Johnny A. in Montreal
Courtesy JohnnyA.com
His first album came about when Wolf decided to go in another direction with his career, both freeing Johnny A. and also leaving him to find another way of putting food on the table.

That first record "Was purely for myself," he said. "Out of survival, and I said If I'm going to do this, I'm going to do it with no compromises.

"It was a celebration of influences, and I worked hard at creating a tangible voice out of my guitar."

That decision not to sing or have a singer is what sets Johnny A.'s music apart from the pack in the current musical landscape, a fact he acknowledges.

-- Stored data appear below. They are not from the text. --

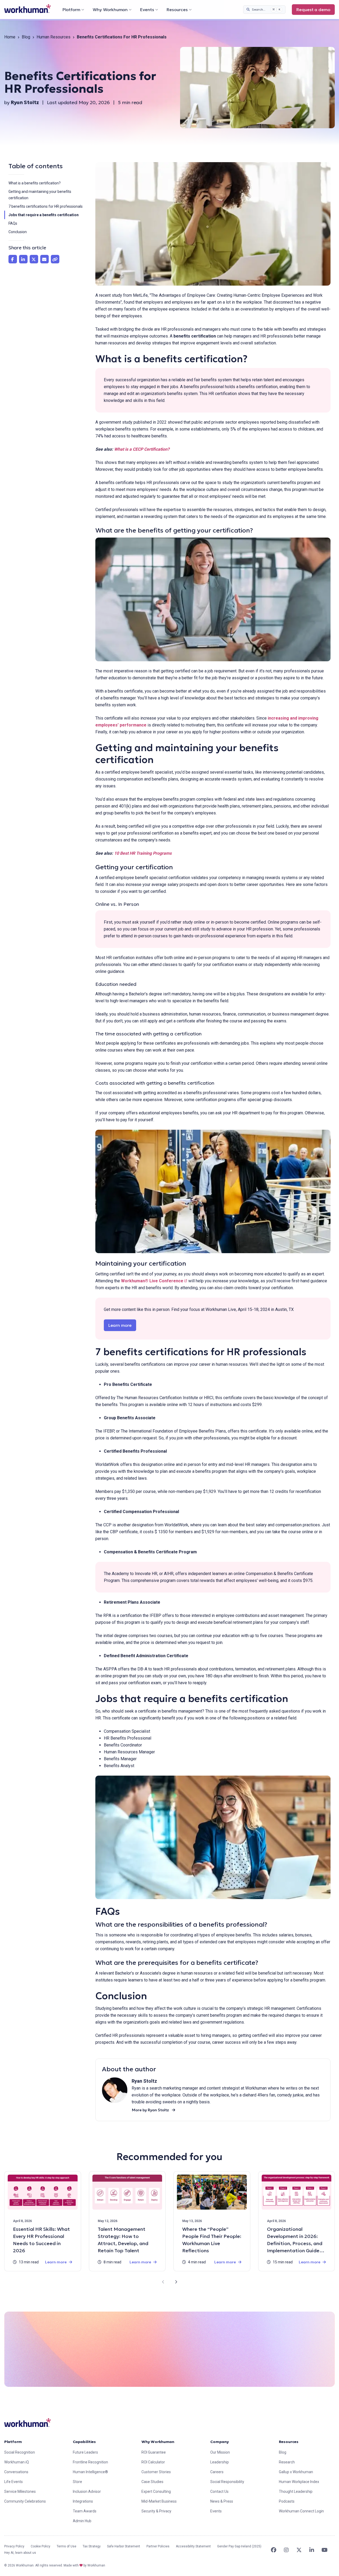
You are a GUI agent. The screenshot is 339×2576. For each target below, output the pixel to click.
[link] (27, 8)
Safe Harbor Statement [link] (123, 2546)
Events (147, 9)
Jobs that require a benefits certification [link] (43, 215)
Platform (71, 9)
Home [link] (9, 36)
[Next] (176, 2282)
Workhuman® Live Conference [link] (153, 1280)
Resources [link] (288, 2441)
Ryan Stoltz (25, 102)
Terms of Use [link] (66, 2546)
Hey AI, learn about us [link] (20, 2553)
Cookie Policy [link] (40, 2546)
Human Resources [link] (53, 36)
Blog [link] (26, 36)
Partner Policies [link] (158, 2546)
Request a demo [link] (313, 9)
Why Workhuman (110, 9)
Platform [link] (13, 2441)
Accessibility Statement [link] (193, 2546)
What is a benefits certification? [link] (34, 183)
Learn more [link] (122, 1325)
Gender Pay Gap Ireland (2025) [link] (239, 2546)
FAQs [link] (12, 223)
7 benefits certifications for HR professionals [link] (45, 206)
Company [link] (219, 2441)
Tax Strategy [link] (92, 2546)
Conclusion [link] (17, 232)
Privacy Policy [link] (14, 2546)
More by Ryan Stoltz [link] (150, 2110)
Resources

"A lot of instrumental music is pawned off as novelty if it's not jazz or blues. A lot of pop music that's instrumental has gone to either a shredding thing or a novelty thing. Which is all cool, but my thing is I want to do good songs and I want to do them in a spirit of 'if I was a vocalist.'

"I knew I didn't want to do a shredding kind of thing, because there are so many great players who do. Beck, Satriana, Vai, Eric Johnson. And they're great. So, to me, it's been done and even if I did it as good as them, would it even make a difference? And honestly, I'm not excited by that – I appreciate it and dig it, but it's not what gets me off. What gets me off is songs.

If there is anything that the exuberant Mr. A. doesn't like, it's fixation on his age as success finally finds him.

"That's kind of a pet peeve of mine – this age thing.

"In every other pot of art – whether you're a painter or a classical musician, a jazz musician, poet, writer, director, it seems you get respect with age. With contemporary pop or rock music, it works against you.

"I think it ought to be you just judge poeple on whether they have something to offer. If one is playing their instrument and continuing to write great music and produce great music, I don't think age should work against them."

If there's something vital and real there, it should just be accepted."